Chatham Island tui have beenn released onto the Chatham Island mainland. Photo credit Don Merton

Chatham Island tui

  • This transfer was the first time tui have been translocated, in the Chathams or in New Zealand. 
  • Research by Peter Dilks from the late 1990s estimated the adult tui population on those islands at about 350 birds. 
  • Chatham Islands tui is one-third bigger than tui found on New Zealand's mainland. 
  •  Breeding of Chatham Islands tui is triggered by flax flowering. In each clutch, 2-4 eggs are laid, and 2-3 broods can be raised in a good year. 
  •  Chatham Islands tui were last seen on the mainland in the early 1980s.
Chatham Island Tui are 30% larger than New Zealand birds
October 2009. Tui, one of New Zealand's most popular birds, has started breeding on the Chatham Islands' main island after a successful transfer of 14 Chatham Islands tui to the main island earlier this year.

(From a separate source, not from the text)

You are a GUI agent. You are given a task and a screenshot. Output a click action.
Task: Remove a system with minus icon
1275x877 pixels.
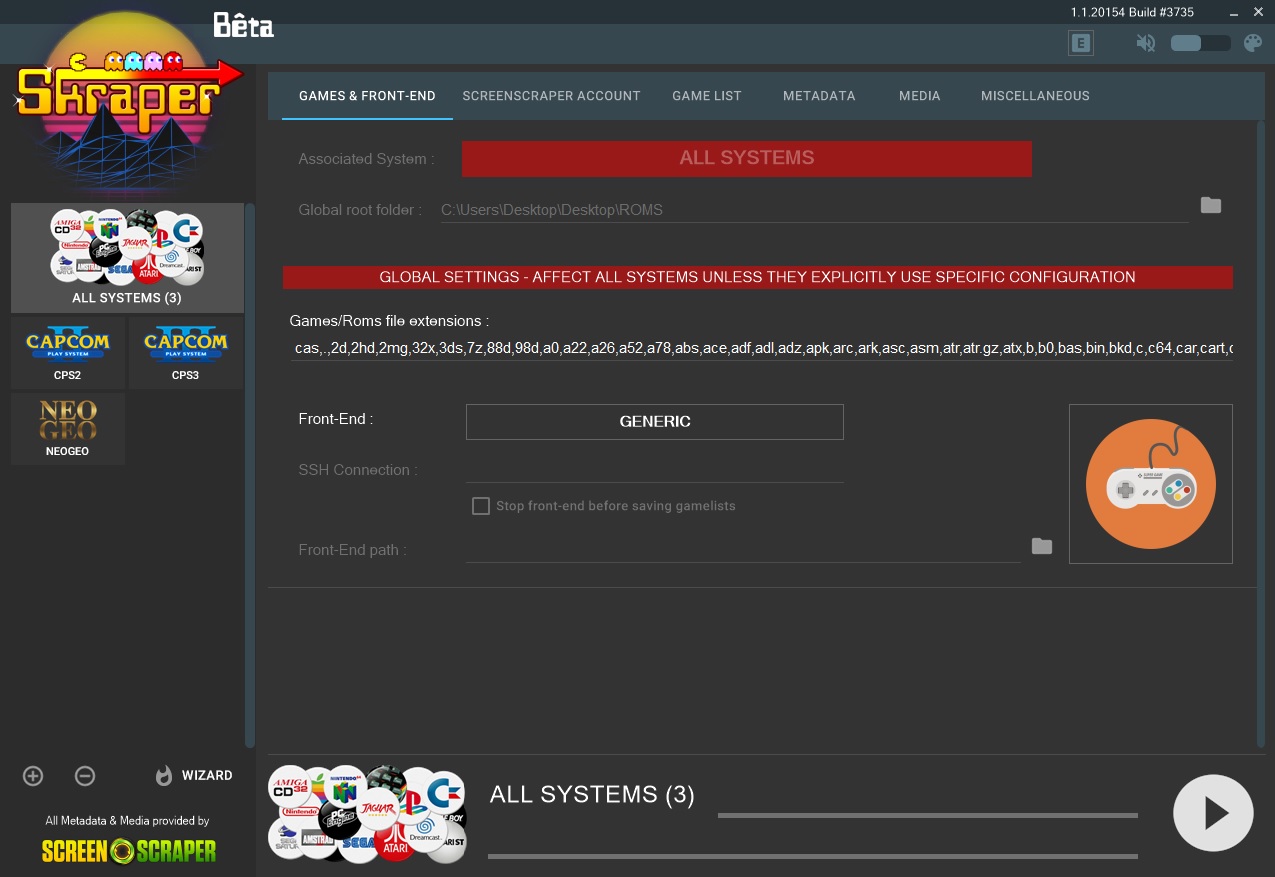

Chatham Islands resident & conservationist, Liz Tuanui, said "The locals are over the moon because some of them have never seen a tui - soon they might have these songbirds gracing their gardens. The last time tui were seen in any numbers on the Chatham islands' mainland was 25 years ago, so anyone under that age is unlikely to have seen or heard tui."

Transferred from Rangatira
In what has been described as a world first, tui were transferred from offshore nature reserve Rangatira Island to the Chatham Islands mainland after a grant was given to the Chatham Island Taiko Trust by Forest & Bird's international partner, Birdlife International.

160 endemic insect species
The Chatham Islands archipelago holds almost 20 per cent of New Zealand's threatened species and 160 endemic species of insects. Most of these species, however, live on three inaccessible predator-free islands.

Research conducted in the late 1990s estimated the adult Chatham Islands tui population to be about 350 birds.

Pest control
Liz and husband Bruce started planting areas of their farmland 16 years ago, fuelled by a desire to create a refuge for the Chatham Islands' threatened bird. More recently, they began intensive pest control. Pest control is also undertaken in the nearby Tuku Nature Reserve by the Department of Conservation.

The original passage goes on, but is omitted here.